Lab 5.3 - CNN for cats and dogs

Now that we have imported our custom image data, formatted them as proper feature and target numpy arrays, and split them between individual training and test data sets, we can use Keras to create another Convolutional Neural Network (CNN) and train it to classify images of cats and dogs (the holy grail of Arificial Intelligence!)

First, let's use the pickle library to bring in the data sets we generated in the previous part of the lab:


In [2]:
import pickle
from keras.models import Sequential
from keras.layers import Dense, Dropout, Activation, Flatten
from keras.layers import Convolution2D, MaxPooling2D
from keras.utils import np_utils
from keras import backend as K

print "using ordering:", K.image_dim_ordering()

pickle_file = '-catsdogs.pickle'

with open(pickle_file, 'rb') as f:
    save = pickle.load(f)
    X_train = save['X_train']
    y_train = save['y_train']
    X_test = save['X_test']
    y_test = save['y_test']
    del save  # hint to help gc free up memory
    print('Training set', X_train.shape, y_train.shape)
    print('Test set', X_test.shape, y_test.shape)


Using TensorFlow backend.
using ordering: tf
('Training set', (14000, 64, 64), (14000, 1))
('Test set', (6000, 64, 64), (6000, 1))

Now that the data is imported, go through and implement the CNN from scratch based on the one developed in Lab 5.1.

Experiment with different hyper-parameters as well as different architectures for your network. If you're not getting the results you want try a deeper network by adding more convolutional or fully connected layers. Remember that with CNN's, all convolutional layers should go in the beginning, and the fully connected layers should go at the end. You can also try to make the network 'wider' by adding more depth to each convolutional layer or more neurons to the fully connected layers. If you are noticing problems with over-fitting you can experiment with larger dropout rates or other regularlization strategies.

You can also experiment with filters of a larger size in the convolutional layers. Larger filters will capture more information in the image at the expense of longer training times. For more information about the tradeoffs between depth and width in a CNN, you can read this paper:

https://arxiv.org/pdf/1409.1556.pdf

Known as the 'VGG paper', this research is currently one of the state-of-the-art benchmarks for image recognition using CNN's. The authors' hypothesis for the paper was that depth in a CNN (total number of layers) is much more important than the size of the filters or the depth within each convolutional layer. Thus they used very small filter sizes (only 3x3) but focused on making the networks as deep as possible. If you are still getting poor results and want to develop a deeper network, a good place to start would be to try to implement one of the networks from the 'VGG paper'. The deepest ones will probably take too long to train without having a dedicated graphics card, but you should be able to train one of the medium ones (for example network 'B') using just the virtual machine developed in the first lab.

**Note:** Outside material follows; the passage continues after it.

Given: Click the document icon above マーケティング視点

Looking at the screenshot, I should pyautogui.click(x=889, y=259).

Just like when we initially loaded the data, with large networks you again run the risk of overloading your RAM memory, which will either throw an error during model compilation or training, or cause your Python kernel to crash. If you run into these issues, try reducing the complexity of your network (either using less layers, or reducing the depth of each layer) or using a smaller mini-batch size. If you are using the virtual machine, your RAM will be quite limited so you will not be able to train very deep or complex networks. This is ok for the demonstration purposes of the class, but for your own work you may want to use a native installation of Python and the related libraries so that you can use the full potential of your computer.

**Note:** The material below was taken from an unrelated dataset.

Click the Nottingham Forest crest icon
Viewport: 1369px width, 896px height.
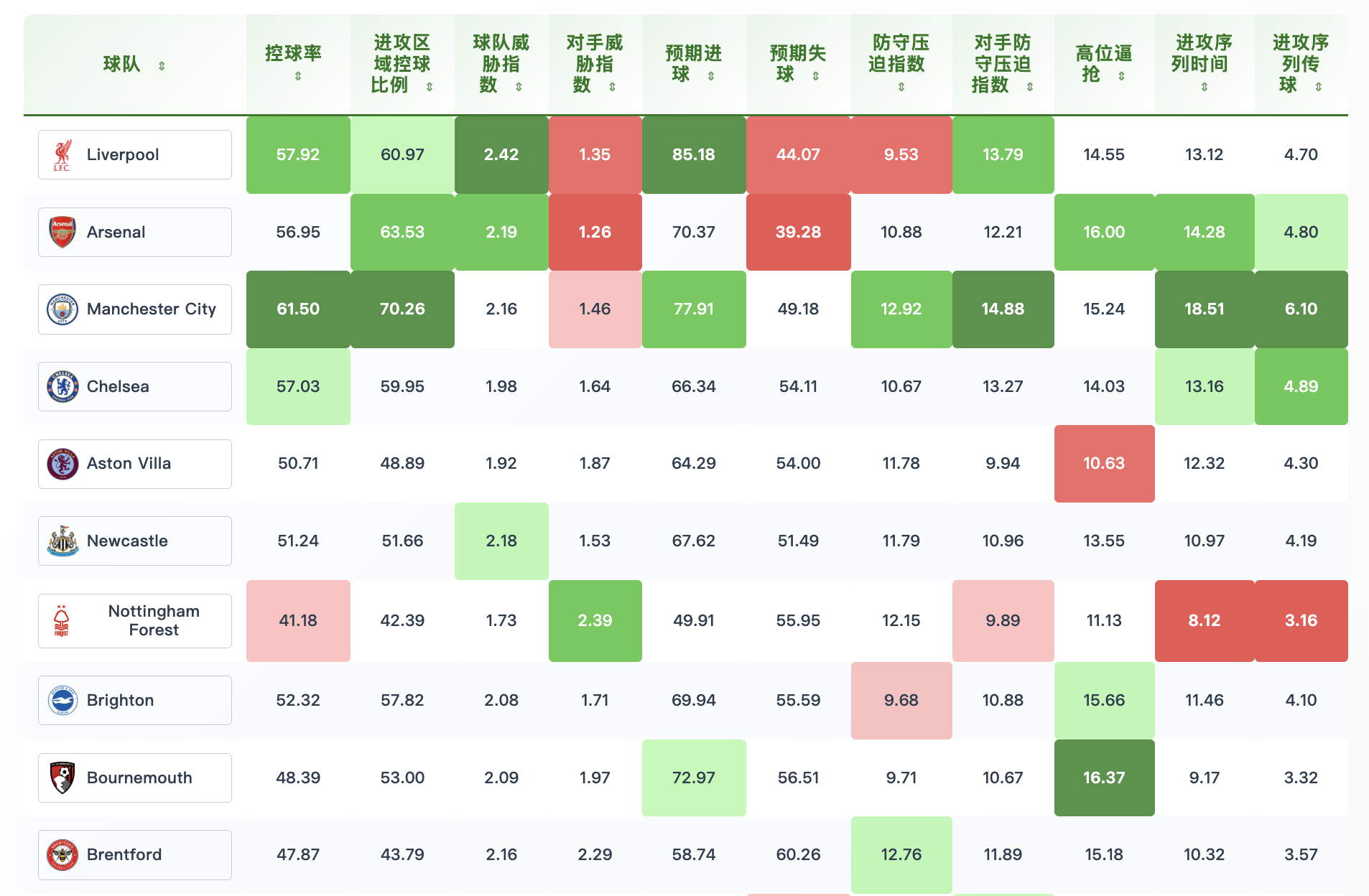62,621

Ofcourse classifying dogs and cats is a much more difficult problem than digit classification, so you should not expect to reach the same level of performance we did before. With an average sized network training over night on the virtual machine, you should be able to get at least 80% accuracy on the test dataset. Once you get a result you like, submit your work on this file as a pull request back to the main project.


In [3]:
# number of classes
num_classes = 2

# image dimensions
img_rows, img_cols = X_train.shape[1],  X_train.shape[2]

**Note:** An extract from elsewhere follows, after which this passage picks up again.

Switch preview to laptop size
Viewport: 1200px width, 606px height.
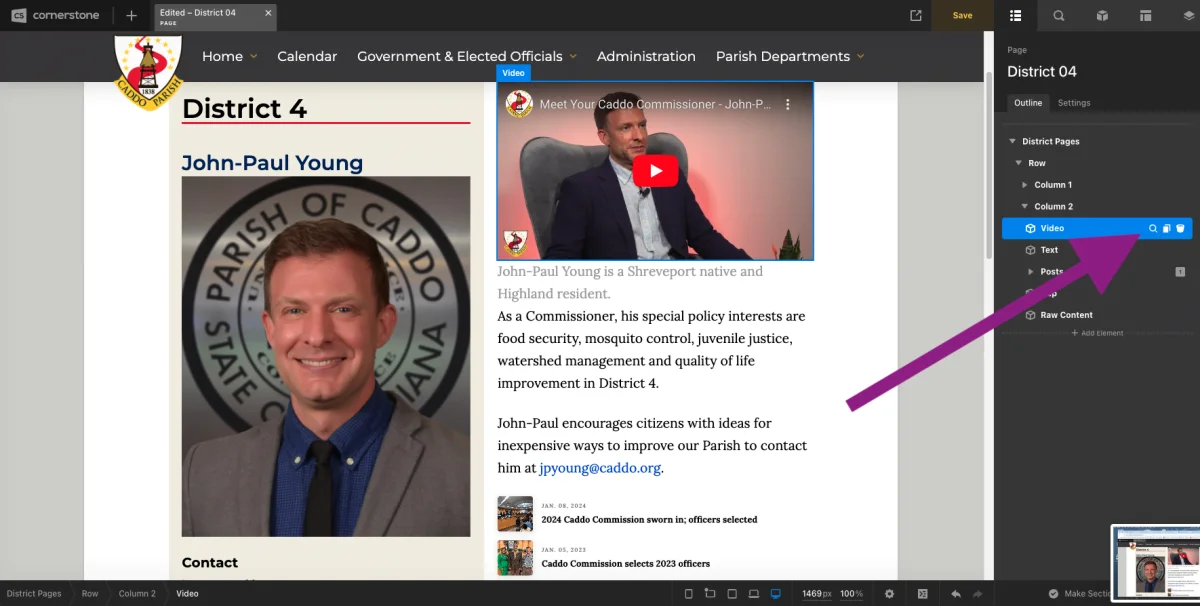point(753,594)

if K.image_dim_ordering() == 'th':
    X_train = X_train.reshape(X_train.shape[0], 1, img_rows, img_cols)
    X_test = X_test.reshape(X_test.shape[0], 1, img_rows, img_cols)
    input_shape = (1, img_rows, img_cols)
else:
    X_train = X_train.reshape(X_train.shape[0], img_rows, img_cols, 1)
    X_test = X_test.reshape(X_test.shape[0], img_rows, img_cols, 1)
    input_shape = (img_rows, img_cols, 1)

Y_train = np_utils.to_categorical(y_train, num_classes)
Y_test = np_utils.to_categorical(y_test, num_classes)

print X_train.shape
print y_train.shape


(14000, 64, 64, 1)
(14000, 1)

In [4]:
%matplotlib inline
from matplotlib.pyplot import imshow
import matplotlib.pyplot as plt

img_num = 0

if K.image_dim_ordering() == 'th':
    img = X_train[img_num][0,:,:]
else:
    img = X_train[img_num][:,:,0]

print img.shape
print y_train.shape
imshow(img, cmap = plt.get_cmap('gray'), vmin = 0, vmax = 1,  interpolation='nearest')


(64, 64)
(14000, 1)
Out[4]:
<matplotlib.image.AxesImage at 0x7fb6c9326090>

In [5]:
# model hyperparameters
batch_size = 128
nb_epoch = 30

# network architecture
patch_size_1 = 3
patch_size_2 = 3
patch_size_3 = 3

depth_1 = 20
depth_2 = 40
depth_3 = 60

pool_size = 2

num_hidden_1 = 1000
num_hidden_2 = 1000
num_hidden_3 = 1000

dropout = 0.5

In [6]:
# create new Keras Sequential model
model = Sequential()

# add first convolutional layer to model and specify it's depth and filter size
# for the first layer we also have to specify the size of each input image
# which we calculated above
model.add(Convolution2D(depth_1, patch_size_1, patch_size_1,
                        border_mode='valid',
                        input_shape=input_shape))
# apply 'relu' activation function for first layer
model.add(Activation('relu'))
# apply max pooling to reduce the size of the image by a factor of 2
model.add(MaxPooling2D(pool_size=(pool_size, pool_size)))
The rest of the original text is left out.